PARIS, 13 novembre 2018 (AFP) – Le Sénat a voté mardi l’exonération des cotisations salariales sur les heures supplémentaires à compter du 1er septembre 2019, mesure du projet de budget de la sécurité sociale qu’il examine en première lecture, après l’Assemblée nationale.

Promesse de campagne du candidat Emmanuel Macron, cette disposition permet d’exonérer totalement la part salariale des cotisations d’assurance vieillesse sur les heures supplémentaires et complémentaires, sans effet sur les droits sociaux des assurés.

Seules la CSG et la CRDS, contributions applicables sur l’ensemble des revenus, resteront dues.

Cette exonération bénéficiera à l’ensemble des salariés du privé, ainsi qu’aux agents de la fonction publique, qu’ils soient titulaires ou non.

« Nous assumons cet encouragement au travail », a déclaré le ministre des Comptes publics Gérald Darmanin, tandis que le rapporteur général, Jean-Marie Vanlerenberghe (centriste), estimait que cette mesure « améliore le pouvoir d’achat des salariés ».

A contrario, Esther Benbassa a affirmé que son groupe CRCE (à majorité communiste) ne pouvait souscrire à cette disposition « à rebours » des politiques de réduction de travail des dernières décennies et qui prive les organismes sociaux de recettes.

Le gouvernement « nous présente désormais le +travailler plus pour ne pas perdre en pouvoir d’achat+ », a-t-elle ajouté, parodiant le slogan « travailler plus pour gagner plus » de Nicolas Sarkozy.

Le coût de l’exonération a été chiffré par le gouvernement à 2 milliards d’euros en année pleine.

Mais, en 2017, une étude de l’Observatoire français de la conjoncture économique (OFCE) avait estimé qu’elle coûterait 3 milliards par an et pourrait détruire près de 19.000 emplois à l’horizon 2022.

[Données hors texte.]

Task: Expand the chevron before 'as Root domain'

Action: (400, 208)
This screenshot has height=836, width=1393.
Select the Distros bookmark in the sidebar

Contre l’avis du gouvernement et de la commission, les sénateurs ont adopté un amendement de la sénatrice LR Catherine Troendlé en faveur du recrutement de sapeurs-pompiers volontaires par les entreprises et collectivités.

Il permet une exonération de charges patronales de 3.000 euros par sapeur-pompier volontaire, dans la limite de 15.000 euros pas an et par structure. La mesure coûterait, si elle devait entrer en vigueur, 500 millions d’euros par an, a chiffré Gérald Darmanin.

Un amendement de Roger Karoutchi (LR) visant à avancer la date d’entrée en vigueur des exonérations salariales sur les heures supplémentaires au 1er janvier 2019 a été rejeté.